> What this task involves: Copy out every line of the records from the one containing "Expand the Surveyed Surfaces list" down to the end of the records, both included, and leave the pictures out of your answer.

> Extracted information:
○ ○ ○ ○
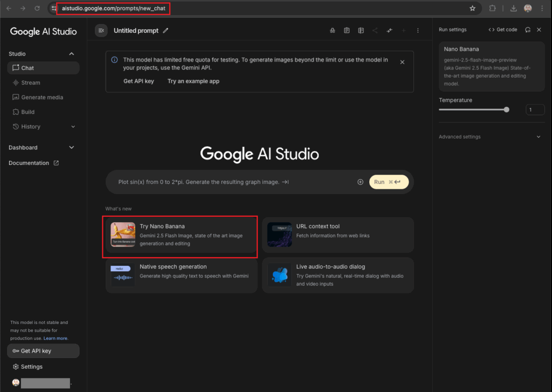Bookmark this page with the star icon
This screenshot has width=552, height=392.
[x=472, y=8]
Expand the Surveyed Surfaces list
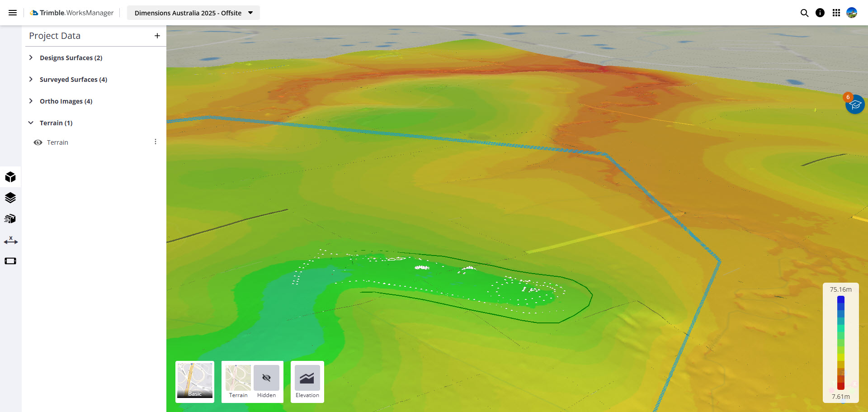 [31, 79]
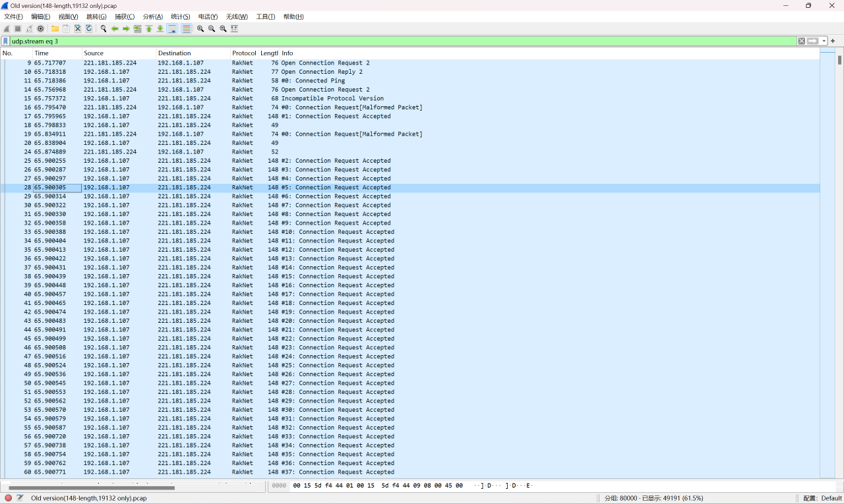Viewport: 844px width, 504px height.
Task: Click the add filter button plus icon
Action: click(833, 41)
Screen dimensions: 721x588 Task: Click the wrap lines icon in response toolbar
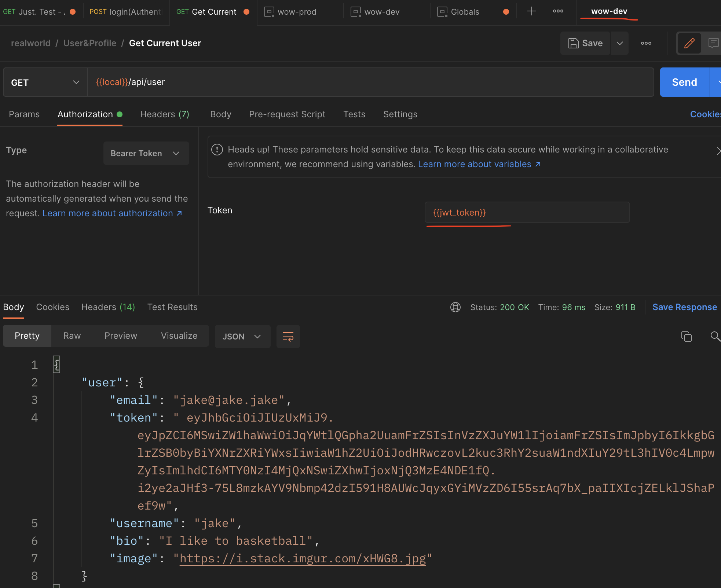point(288,336)
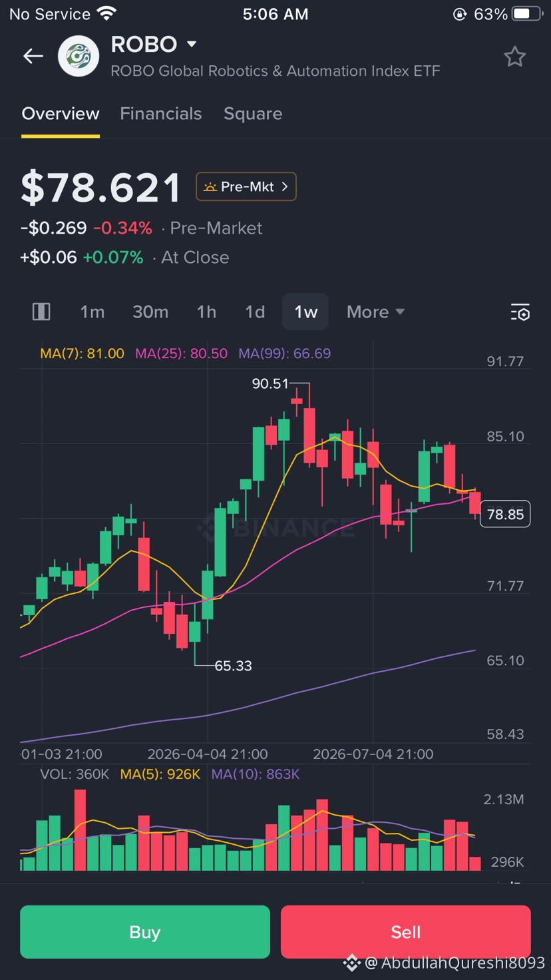Screen dimensions: 551x980
Task: Tap the Binance watermark logo at bottom
Action: click(351, 963)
○ ○ ○ ○
> Response below:
Expand the Surveyed Surfaces list
 [31, 79]
Viewport: 844px width, 504px height.
Task: Click the add filter button plus icon
Action: click(833, 41)
Screen dimensions: 721x588 Task: Click the wrap lines icon in response toolbar
point(288,336)
Screen dimensions: 551x980
Task: Tap the Binance watermark logo at bottom
Action: click(351, 963)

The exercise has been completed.